(Collected data)
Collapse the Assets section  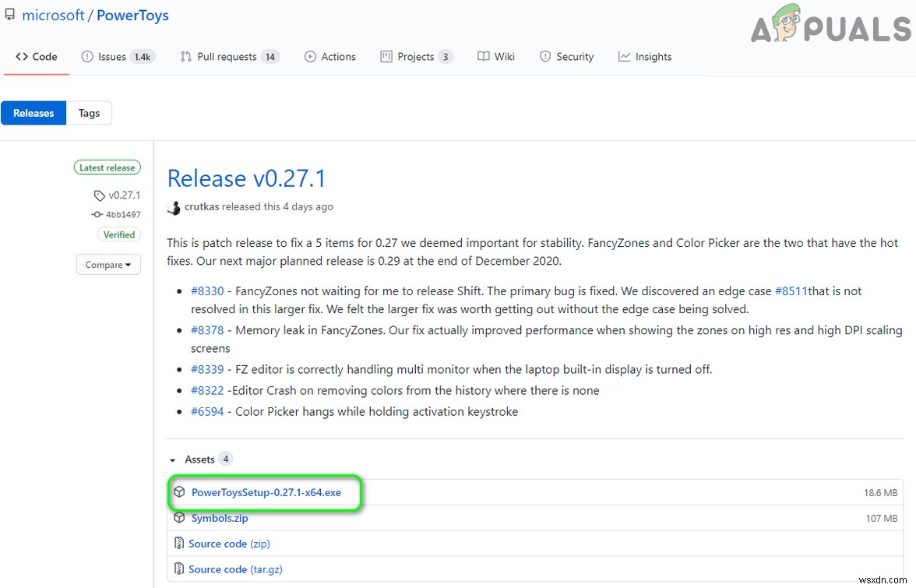(x=173, y=460)
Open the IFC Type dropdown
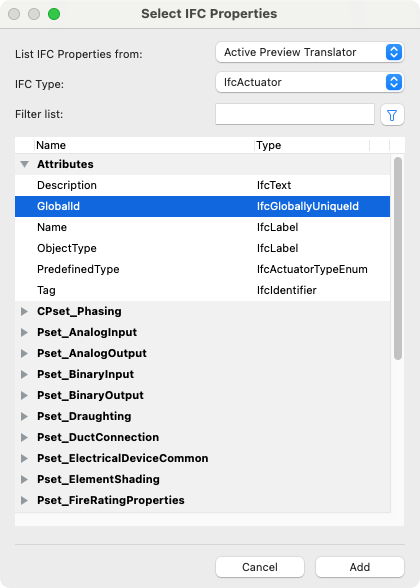Screen dimensions: 420x588 pyautogui.click(x=309, y=82)

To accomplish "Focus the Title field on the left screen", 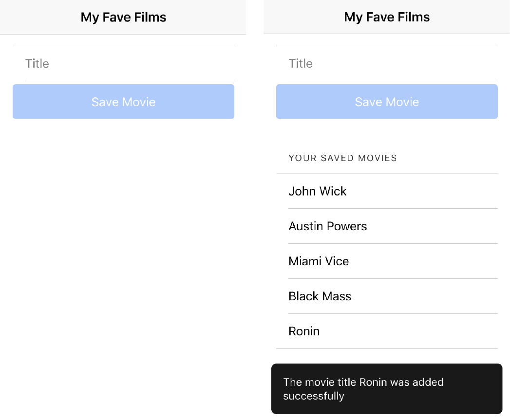I will (123, 63).
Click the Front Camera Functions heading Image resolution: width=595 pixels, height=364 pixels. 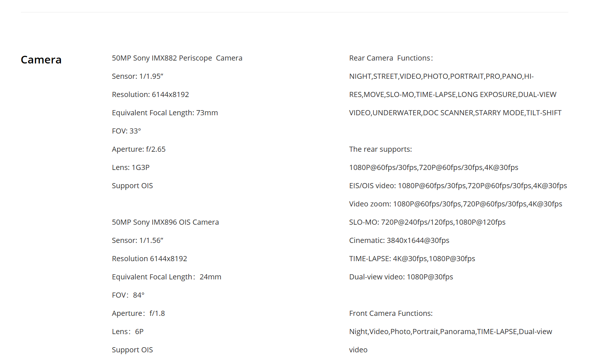coord(391,313)
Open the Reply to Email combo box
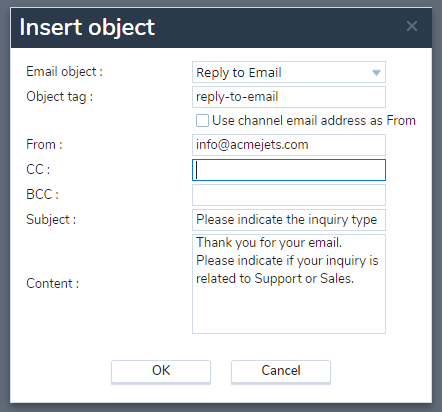The height and width of the screenshot is (412, 442). pos(289,72)
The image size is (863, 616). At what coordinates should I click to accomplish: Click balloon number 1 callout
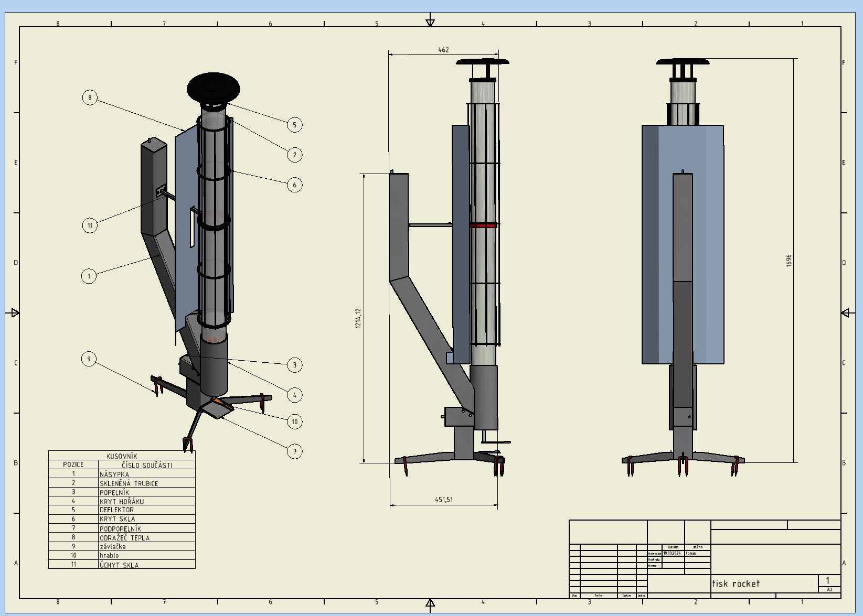point(89,276)
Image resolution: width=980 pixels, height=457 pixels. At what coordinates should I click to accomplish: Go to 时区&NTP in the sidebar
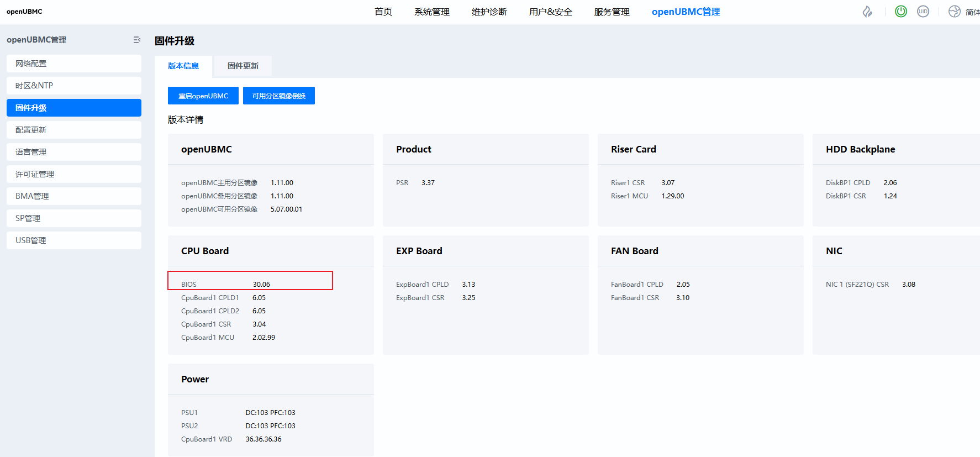click(74, 86)
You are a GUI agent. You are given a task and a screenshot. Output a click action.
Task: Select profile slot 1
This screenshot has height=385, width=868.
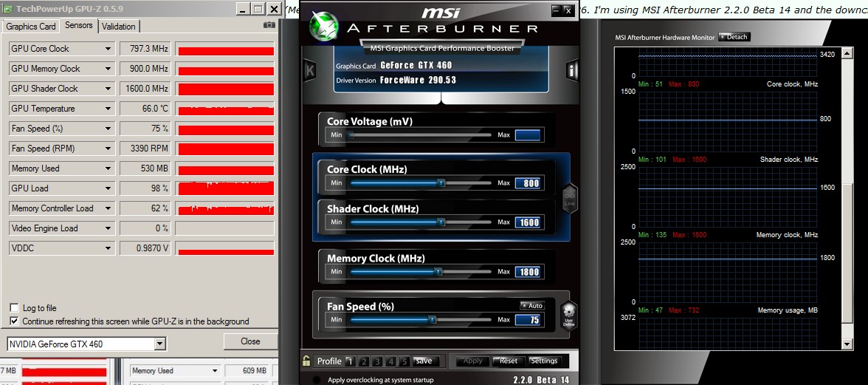pos(351,361)
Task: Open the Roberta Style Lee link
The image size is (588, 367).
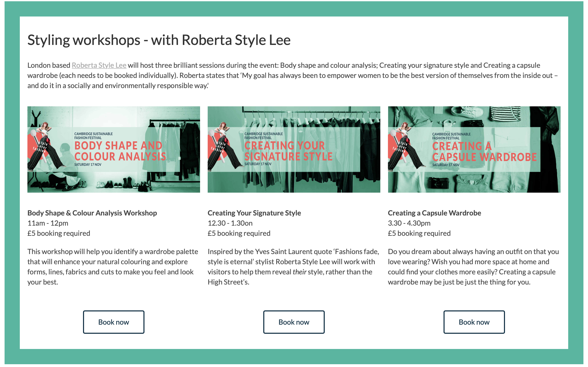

> _Task requirements_
Your answer must be an exact copy of the lines from the line with "You are a GUI" to the final line of the data, both ends included, and no pictures.

> _Written answer_
You are a GUI agent. You are given a task and a screenshot. Output a click action.
Task: Select profile slot 1
This screenshot has height=385, width=868.
pos(351,361)
Task: Open the Roberta Style Lee link
The image size is (588, 367).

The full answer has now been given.